Ik hoorde toen dat hij op een neerbuigende toon zei: "En wie denk je dat zich daar moet
verantwoorden?... De officier van justitie." De toon waarop de advocaat dit alles zei
kwam op mij heel denigrerend/neerbuigend over.
Nadat het gesprek met deze advocaat was beëindigd, was ik behoorlijk van slag en
voelde mij respectloos behandeld door de neerbuigende/denigrerende toon die de
advocaat aansloeg. Niet alleen naar mij toe, maar ook naar de hulp officier van
justitie en onze politie organisatie. Het was een zeer onaangenaam gesprek.

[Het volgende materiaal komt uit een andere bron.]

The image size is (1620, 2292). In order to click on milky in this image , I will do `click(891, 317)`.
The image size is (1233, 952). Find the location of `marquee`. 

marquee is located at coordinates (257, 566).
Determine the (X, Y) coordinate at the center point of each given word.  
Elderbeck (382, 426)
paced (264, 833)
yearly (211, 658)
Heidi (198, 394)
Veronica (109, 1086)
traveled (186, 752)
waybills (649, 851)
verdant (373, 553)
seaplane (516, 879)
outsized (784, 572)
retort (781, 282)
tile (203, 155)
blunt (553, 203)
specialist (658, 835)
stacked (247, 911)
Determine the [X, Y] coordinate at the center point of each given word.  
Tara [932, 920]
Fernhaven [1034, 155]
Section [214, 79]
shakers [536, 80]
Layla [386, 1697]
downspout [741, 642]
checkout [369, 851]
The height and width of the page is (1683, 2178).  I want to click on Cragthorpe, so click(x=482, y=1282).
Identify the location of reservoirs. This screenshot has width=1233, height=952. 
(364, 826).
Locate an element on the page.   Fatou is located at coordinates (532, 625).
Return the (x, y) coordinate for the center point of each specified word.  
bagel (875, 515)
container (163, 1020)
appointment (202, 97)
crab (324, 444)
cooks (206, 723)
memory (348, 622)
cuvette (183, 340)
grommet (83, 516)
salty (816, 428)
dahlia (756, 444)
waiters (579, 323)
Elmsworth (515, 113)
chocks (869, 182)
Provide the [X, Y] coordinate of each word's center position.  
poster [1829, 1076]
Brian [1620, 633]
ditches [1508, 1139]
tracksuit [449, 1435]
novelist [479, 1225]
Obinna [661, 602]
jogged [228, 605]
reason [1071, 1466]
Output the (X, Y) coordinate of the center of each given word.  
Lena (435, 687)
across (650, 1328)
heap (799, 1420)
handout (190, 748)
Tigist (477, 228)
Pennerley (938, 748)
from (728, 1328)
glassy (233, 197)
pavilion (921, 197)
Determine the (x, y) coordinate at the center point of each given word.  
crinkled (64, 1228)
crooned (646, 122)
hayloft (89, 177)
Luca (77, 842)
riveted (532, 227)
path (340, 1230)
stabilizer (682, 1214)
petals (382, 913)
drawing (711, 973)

Van dit voorval is door mij contact opgenomen met de officier van justitie, mevrouw
mr. M Hartman.
Einde citaat.
Gelet op het feit dat klager volstrekt rechtsgeldig afstand had gedaan van de step waarna de step aan de ter plekke aanwezige eigenaar is afgegeven, was er in de verste verte geen enkele aanleiding om op deze neerbuigende toon tekeer te gaan tegen de politie. Dergelijk gedrag is ongehoord en zou niet voor herhaling vatbaar moeten zijn. De raadkamer kan zich voorstellen dat de officier van justitie deze manier van communiceren ter kennis brengt van de deken van de Orde van Advocaten in Rotterdam.

4.De beslissing

De raadkamer verklaart het klaagschrift
niet-ontvankelijk.
Deze beschikking is gegeven door mr. B.W.M. Hendriks, rechter, in tegenwoordigheid van mr. E.A.B. Kroeze, griffier, ondertekend door de rechter en de griffier en in het openbaar uitgesproken op 8 november 2023.